From mboxrd@z Thu Jan  1 00:00:00 1970
Received: from flinx.npwt.net (eric@flinx.npwt.net [208.236.161.237])
	by kvack.org (8.8.7/8.8.7) with ESMTP id LAA15849
	for <linux-mm@kvack.org>; Wed, 27 May 1998 11:32:02 -0400
Subject: Re: Q: Swap Locking Reinstatement
References: <m1somf2arx.fsf@flinx.npwt.net>
	<199805192246.XAA03125@dax.dcs.ed.ac.uk>
From: ebiederm+eric@npwt.net (Eric W. Biederman)
Date: 27 May 1998 10:15:19 -0500
In-Reply-To: "Stephen C. Tweedie"'s message of Tue, 19 May 1998 23:46:01 +0100
Message-ID: <m13edv21a0.fsf@flinx.npwt.net>
Sender: owner-linux-mm@kvack.org
To: "Stephen C. Tweedie" <sct@dcs.ed.ac.uk>
Cc: linux-mm@kvack.org
List-ID: <linux-mm.kvack.org>

>>>>> "ST" == Stephen C Tweedie <sct@dcs.ed.ac.uk> writes:

ST> Hi,
ST> On 12 May 1998 20:57:05 -0500, ebiederm+eric@npwt.net (Eric
ST> W. Biederman) said:

>> Recently the swap lockmap has been readded.
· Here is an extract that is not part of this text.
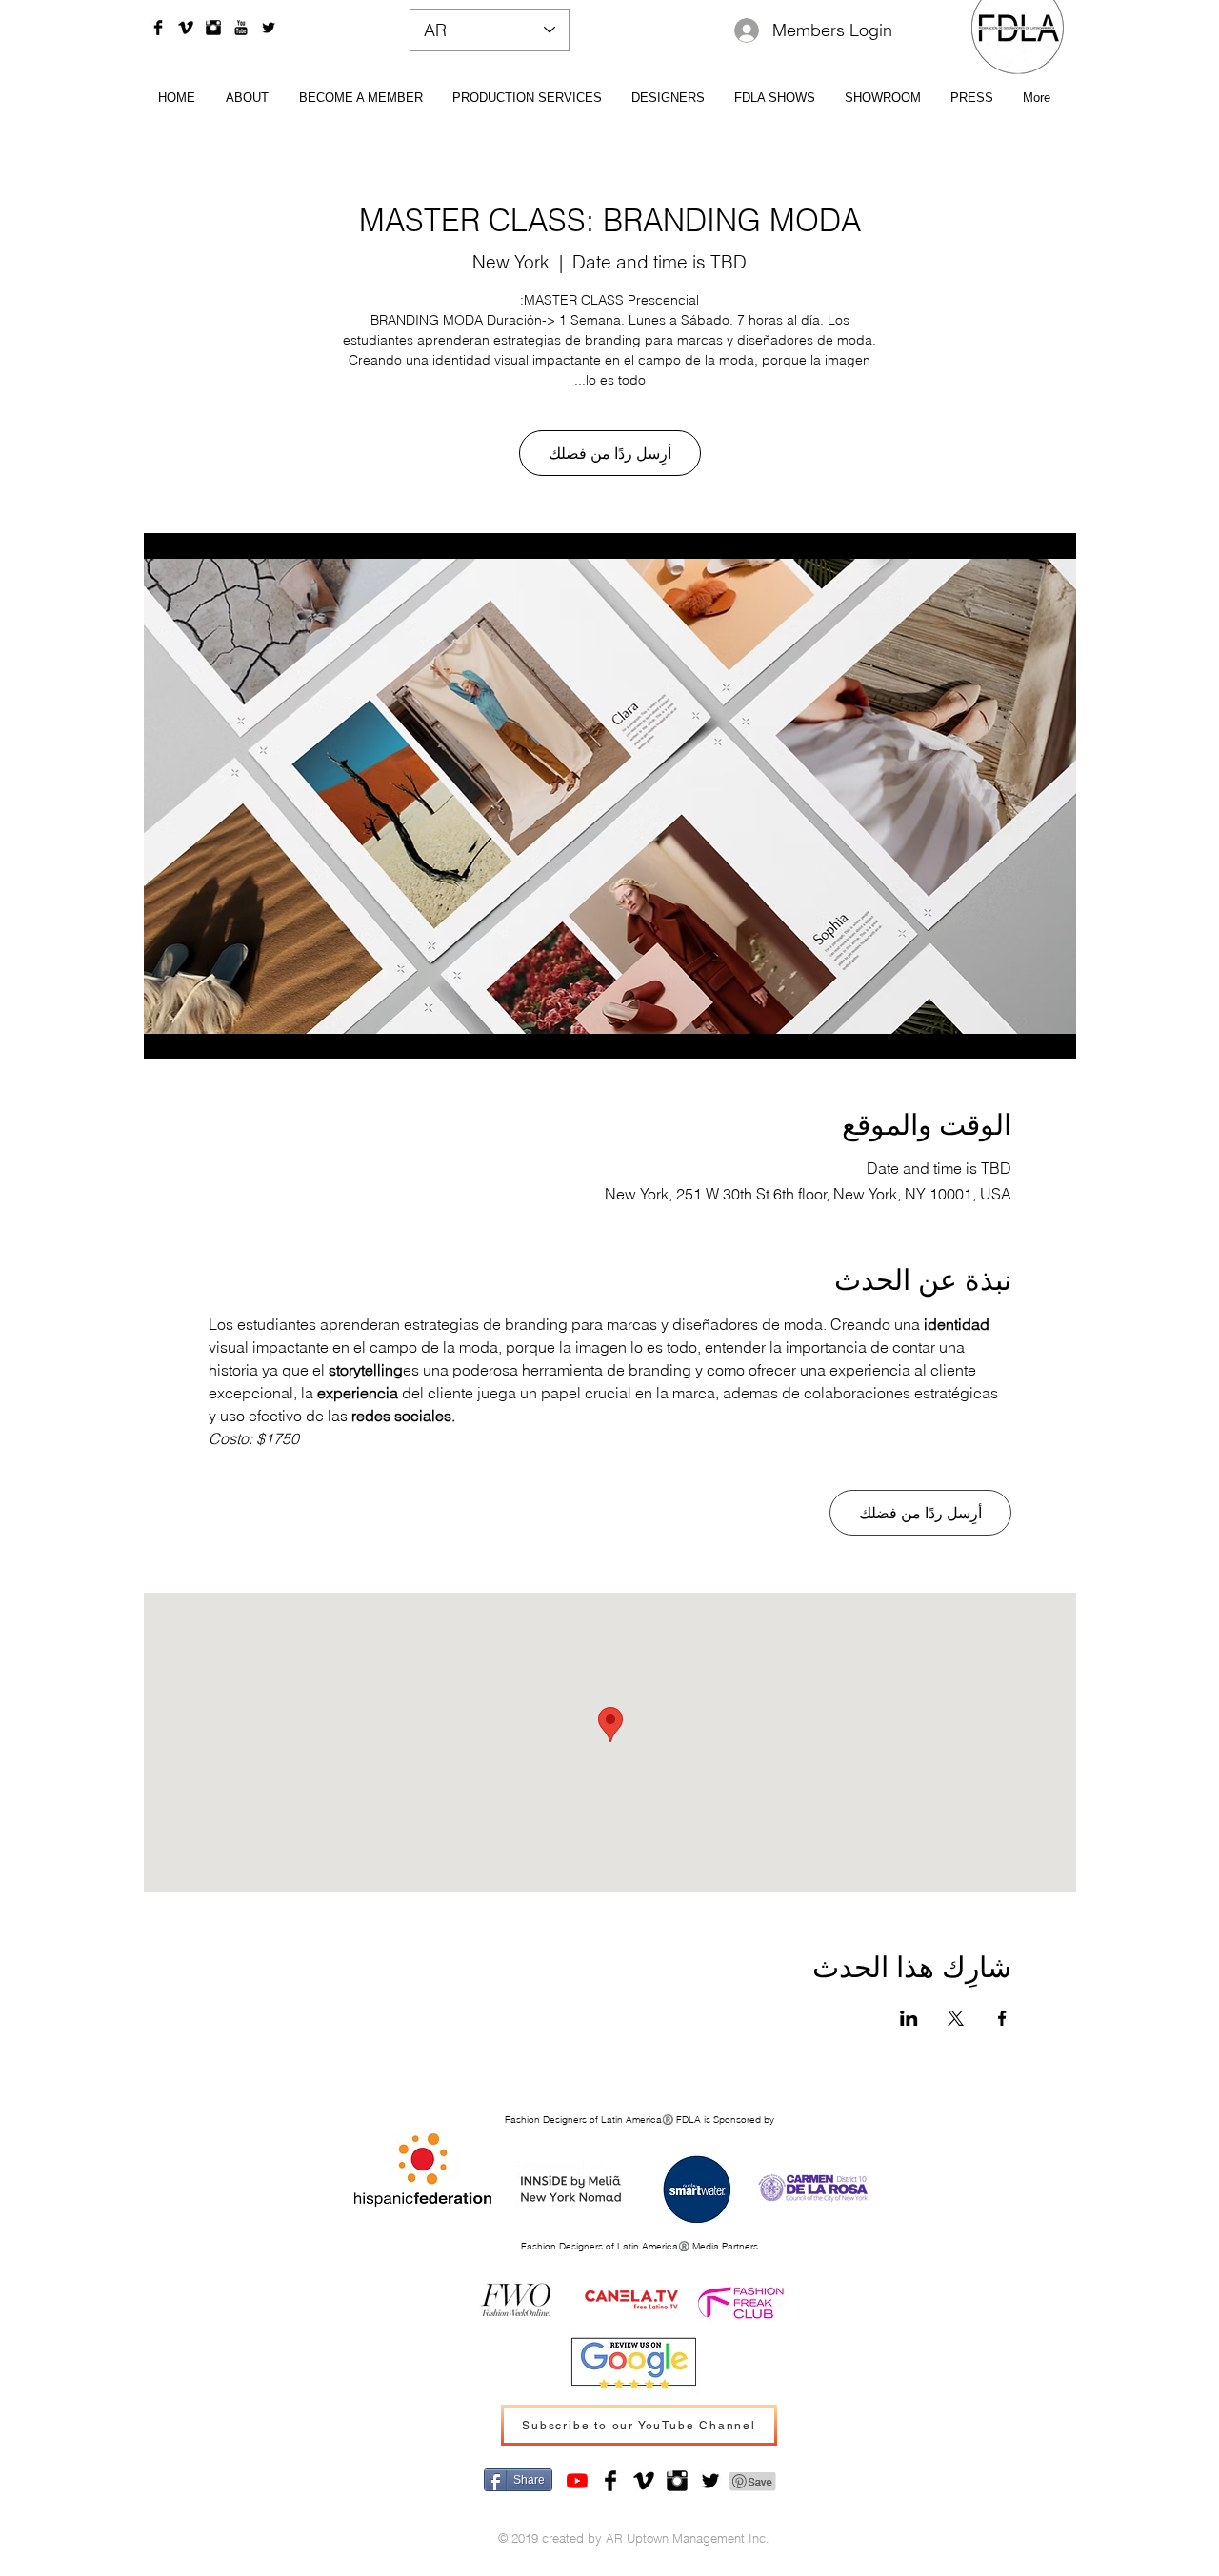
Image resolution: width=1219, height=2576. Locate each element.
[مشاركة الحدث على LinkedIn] (909, 2018)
>> Was that just as a low cost sanity check, to use especially while
>> there were bugs in some of the low level disk drivers?

>> Was there something that really needs the swap lockmap?

ST> Yes, there was a bug.  The problem occurs when:

ST> 	page X is owned by process A
ST> 	process B tries to swap out page X from A's address space
ST> 	process A exits or execs
ST> 	process B's swap IO completes.

ST> The IO completion is an interrupt (we perform async swaps where
ST> possible).  Now, if we dereference the swap entry belonging to page X
ST> at IO completion time, then the entry is protected against reuse while
ST> the IO is in flight.  However, that requires making the entire swap map
ST> interrupt safe.  It is much more efficient to keep the lock map separate
ST> and to use atomic bitops on it to allow us to do the IO completion
ST> unlock in an interrupt-safe manner.

ST> A similar race occurs when

ST> 	process B tries to swap out page X from A's address space
ST> 	process A tries to swap it back in
ST> 	process B's swap IO completes.

ST> Now process A may, or may not, get the right data from disk depending on
ST> the (undefined) ordering of the IOs submitted by A and B.

Here is how I'm going to code it.

I'm going to modify swap_out to never remove a page from the page
cache until I/O is complete on it.  This should only affect
asynchrounous pages.

I'm going to modify shrink_mmap and friends so that when they remove
a swapper page from the page cache they will decrement the swap use
count, of the page. (Via a new generic inode function).

This should both remove the need for the swap lock map, and increase
performance on the second race condition you mentioned (because it
doesn't have to read the page back in).

Hopefully when we get reverse pte maps working we can remove the swap
use counts as well, and only worry if a swap page is in use.

Eric